To the above order of approximation, every clock on the geoid ticks at the same rate because the geoid is an equipotential surface of the sum of the gravitational and centrifugal potentials (this is sometimes called gravity potential). This common factor happens to be $1 - \alpha$, where $\alpha \approx 6.9692\times10^{-10}$.
Since the metric is static, $\partial_t$ is a Killing field producing conservation of orbital specific energy $\epsilon = (1+2\Phi)\frac{dt}{d\tau}$. If we want the satellite to have the same time dilation as the clock on the geoid, then by substitution, $\Phi$ must be a constant, and consequently so must be $v$. In other words, it is not possible to have an orbit that plays off changes in gravitational potential against changes in velocity so as to keep the overall time dilation the same.

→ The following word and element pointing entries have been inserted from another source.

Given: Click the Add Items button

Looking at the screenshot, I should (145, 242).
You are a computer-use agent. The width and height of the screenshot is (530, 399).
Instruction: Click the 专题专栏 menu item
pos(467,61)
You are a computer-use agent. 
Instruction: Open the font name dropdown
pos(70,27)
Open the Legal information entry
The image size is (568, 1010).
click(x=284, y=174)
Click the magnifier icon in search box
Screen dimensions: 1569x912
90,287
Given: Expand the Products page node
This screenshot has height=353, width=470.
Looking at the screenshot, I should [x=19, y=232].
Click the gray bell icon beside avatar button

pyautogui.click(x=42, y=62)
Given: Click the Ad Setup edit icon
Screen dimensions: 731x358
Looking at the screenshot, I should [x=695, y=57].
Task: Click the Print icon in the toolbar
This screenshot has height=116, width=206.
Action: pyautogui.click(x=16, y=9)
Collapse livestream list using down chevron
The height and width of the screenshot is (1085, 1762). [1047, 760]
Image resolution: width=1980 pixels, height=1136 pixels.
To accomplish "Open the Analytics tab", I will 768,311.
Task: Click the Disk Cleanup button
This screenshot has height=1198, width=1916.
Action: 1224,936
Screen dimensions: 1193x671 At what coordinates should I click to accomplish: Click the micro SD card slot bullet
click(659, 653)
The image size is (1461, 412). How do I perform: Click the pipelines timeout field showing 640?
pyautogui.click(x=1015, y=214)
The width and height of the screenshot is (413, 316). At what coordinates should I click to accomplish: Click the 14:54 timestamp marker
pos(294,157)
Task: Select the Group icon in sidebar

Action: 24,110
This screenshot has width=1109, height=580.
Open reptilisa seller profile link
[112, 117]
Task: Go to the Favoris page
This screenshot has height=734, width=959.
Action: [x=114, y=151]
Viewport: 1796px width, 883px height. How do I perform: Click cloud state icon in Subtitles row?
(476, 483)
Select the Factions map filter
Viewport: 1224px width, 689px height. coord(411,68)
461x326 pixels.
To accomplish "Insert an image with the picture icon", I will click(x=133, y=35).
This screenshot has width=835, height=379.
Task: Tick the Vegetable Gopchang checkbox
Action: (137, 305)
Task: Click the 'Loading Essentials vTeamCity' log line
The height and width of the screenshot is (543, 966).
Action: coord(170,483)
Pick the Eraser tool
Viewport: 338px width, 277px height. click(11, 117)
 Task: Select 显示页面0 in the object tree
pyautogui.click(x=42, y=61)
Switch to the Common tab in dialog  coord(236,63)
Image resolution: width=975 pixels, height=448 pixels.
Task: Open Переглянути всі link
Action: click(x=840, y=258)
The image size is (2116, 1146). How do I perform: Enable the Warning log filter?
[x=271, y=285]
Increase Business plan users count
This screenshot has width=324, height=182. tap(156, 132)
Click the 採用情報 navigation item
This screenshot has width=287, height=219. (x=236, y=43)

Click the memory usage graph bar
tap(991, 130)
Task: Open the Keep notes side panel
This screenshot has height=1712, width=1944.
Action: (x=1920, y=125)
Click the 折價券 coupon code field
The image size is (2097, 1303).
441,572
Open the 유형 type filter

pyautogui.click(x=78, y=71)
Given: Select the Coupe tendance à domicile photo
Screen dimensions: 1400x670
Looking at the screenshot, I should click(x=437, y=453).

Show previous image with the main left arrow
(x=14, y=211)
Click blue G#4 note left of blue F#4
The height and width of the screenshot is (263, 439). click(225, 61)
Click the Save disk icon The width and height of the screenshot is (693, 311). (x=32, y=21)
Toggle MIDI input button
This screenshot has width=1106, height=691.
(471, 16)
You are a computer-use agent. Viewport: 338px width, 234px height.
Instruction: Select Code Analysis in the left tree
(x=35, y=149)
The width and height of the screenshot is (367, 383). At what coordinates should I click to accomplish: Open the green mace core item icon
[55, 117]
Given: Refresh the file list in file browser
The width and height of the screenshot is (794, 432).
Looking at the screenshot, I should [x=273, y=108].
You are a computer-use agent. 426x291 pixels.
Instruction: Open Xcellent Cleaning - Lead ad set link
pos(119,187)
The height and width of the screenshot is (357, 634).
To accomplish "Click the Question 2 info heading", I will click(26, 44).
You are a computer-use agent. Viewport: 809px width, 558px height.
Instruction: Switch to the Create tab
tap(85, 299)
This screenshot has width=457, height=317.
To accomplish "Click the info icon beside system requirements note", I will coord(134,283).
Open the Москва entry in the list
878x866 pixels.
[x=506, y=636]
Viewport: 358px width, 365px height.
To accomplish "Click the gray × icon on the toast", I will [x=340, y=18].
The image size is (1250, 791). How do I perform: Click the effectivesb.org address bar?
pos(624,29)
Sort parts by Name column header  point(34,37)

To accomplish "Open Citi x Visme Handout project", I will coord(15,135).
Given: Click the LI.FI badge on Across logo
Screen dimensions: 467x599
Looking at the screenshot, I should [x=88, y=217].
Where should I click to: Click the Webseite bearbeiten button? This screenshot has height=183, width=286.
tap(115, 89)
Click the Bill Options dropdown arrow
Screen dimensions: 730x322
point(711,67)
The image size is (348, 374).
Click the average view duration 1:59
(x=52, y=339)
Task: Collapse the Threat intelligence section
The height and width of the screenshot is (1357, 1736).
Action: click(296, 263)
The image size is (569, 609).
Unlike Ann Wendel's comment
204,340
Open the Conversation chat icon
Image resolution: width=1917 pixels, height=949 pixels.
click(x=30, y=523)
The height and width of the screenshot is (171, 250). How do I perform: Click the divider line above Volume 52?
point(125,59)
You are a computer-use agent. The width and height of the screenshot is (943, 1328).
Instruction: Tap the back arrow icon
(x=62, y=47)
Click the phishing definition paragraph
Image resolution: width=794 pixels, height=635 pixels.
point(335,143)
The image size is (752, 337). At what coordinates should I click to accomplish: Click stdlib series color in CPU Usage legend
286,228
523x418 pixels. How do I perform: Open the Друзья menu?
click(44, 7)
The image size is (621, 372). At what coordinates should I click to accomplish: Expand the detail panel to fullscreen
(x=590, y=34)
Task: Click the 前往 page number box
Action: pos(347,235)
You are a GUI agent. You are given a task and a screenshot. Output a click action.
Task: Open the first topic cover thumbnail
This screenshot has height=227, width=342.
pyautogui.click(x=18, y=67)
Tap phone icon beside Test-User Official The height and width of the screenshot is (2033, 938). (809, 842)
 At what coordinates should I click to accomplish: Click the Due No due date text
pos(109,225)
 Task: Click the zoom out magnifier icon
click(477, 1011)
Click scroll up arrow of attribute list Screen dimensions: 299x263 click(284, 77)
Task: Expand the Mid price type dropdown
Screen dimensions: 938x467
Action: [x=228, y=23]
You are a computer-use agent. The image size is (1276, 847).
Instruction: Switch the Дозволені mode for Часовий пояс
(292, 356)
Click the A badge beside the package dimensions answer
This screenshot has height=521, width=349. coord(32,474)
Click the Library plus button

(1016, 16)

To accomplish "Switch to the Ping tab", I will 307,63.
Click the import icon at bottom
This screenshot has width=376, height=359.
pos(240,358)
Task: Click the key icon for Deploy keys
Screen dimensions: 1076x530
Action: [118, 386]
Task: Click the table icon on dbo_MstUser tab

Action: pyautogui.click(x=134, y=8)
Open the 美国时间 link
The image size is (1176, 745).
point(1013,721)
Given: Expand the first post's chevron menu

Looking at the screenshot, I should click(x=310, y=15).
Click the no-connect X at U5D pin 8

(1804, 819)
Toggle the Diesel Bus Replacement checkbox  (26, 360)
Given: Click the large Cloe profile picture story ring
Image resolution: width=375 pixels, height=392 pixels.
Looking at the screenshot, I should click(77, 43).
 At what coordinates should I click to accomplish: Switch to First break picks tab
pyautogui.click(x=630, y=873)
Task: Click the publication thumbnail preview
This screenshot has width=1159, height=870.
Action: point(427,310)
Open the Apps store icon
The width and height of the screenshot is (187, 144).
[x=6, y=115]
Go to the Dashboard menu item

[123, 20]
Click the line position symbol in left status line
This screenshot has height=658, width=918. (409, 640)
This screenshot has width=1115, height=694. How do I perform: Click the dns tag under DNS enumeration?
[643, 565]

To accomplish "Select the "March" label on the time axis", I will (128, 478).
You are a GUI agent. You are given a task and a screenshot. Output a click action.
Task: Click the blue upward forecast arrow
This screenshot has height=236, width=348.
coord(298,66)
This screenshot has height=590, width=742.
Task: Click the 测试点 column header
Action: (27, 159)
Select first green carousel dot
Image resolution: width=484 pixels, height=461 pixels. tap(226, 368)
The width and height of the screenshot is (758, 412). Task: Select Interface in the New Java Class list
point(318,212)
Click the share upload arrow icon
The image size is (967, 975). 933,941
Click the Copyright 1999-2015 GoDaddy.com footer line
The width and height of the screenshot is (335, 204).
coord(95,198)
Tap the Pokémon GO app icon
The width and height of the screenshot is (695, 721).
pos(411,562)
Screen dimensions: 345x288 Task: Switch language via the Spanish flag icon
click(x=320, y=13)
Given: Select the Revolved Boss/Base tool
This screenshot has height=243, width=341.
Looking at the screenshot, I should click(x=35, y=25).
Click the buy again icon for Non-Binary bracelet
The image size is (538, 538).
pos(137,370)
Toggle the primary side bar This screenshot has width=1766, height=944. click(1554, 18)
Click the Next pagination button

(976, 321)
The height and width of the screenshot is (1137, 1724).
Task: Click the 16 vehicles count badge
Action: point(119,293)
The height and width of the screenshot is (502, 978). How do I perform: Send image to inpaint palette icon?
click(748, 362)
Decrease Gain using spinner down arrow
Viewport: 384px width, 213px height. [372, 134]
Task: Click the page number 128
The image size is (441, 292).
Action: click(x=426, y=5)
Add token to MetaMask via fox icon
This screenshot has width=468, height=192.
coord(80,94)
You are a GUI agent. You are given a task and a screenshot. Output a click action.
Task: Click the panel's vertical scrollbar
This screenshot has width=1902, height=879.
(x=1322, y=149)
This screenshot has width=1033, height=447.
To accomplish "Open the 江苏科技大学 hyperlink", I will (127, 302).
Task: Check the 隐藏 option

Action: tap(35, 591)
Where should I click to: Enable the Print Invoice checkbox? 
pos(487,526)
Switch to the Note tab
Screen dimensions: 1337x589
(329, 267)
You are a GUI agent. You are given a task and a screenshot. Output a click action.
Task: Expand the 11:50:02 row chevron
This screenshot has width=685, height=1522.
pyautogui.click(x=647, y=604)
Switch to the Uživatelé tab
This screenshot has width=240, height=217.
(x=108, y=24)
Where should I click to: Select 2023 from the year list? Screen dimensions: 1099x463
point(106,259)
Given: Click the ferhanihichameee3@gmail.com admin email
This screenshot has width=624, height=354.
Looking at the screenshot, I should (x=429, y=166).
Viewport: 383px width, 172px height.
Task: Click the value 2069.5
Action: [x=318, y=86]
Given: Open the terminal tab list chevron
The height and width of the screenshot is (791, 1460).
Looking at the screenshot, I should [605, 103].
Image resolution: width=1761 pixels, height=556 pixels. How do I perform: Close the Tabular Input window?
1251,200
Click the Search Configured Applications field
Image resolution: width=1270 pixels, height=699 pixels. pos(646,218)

Now, if we approximate the Earth as spherically symmetric with gravitational potential $\Phi = -\frac{\mu}{r}$, then it is clear that only circular orbits need be considered, and the same tick rate condition $-\Phi + \frac{v^2}{2} = \alpha$ gives $\alpha = \frac{3}{2}\frac{\mu}{r}$, or $1.50$ Earth radii.
Actually, the gravitational potential in the GPS model is taken to be the monopole and quadrupole terms:
$$\Phi = -\frac{\mu}{r}\left[1-J_2\left(\frac{a_1}{r}\right)^2P_2(\cos\theta)\right],$$
where $\mu = GM_\text{E} = 3.986004418(9)\times 10^{14}\,\text{m}^3/\text{s}^2$ is the standard gravitational parameter, $J_2 = 1.0826300\times10^{-3}$ is the quadrupole moment coefficient, $a_1 = 6.3781370\times10^6\,\text{m}$ is the equatorial radius, $\theta$ is the usual polar angle, and $P_2(x) = \frac{1}{2}(3x^2-1)$ is a Legendre polynomial.
This situation is a bit harder, but you should still be able to get an orbit that gives close agreement in the equatorial plane.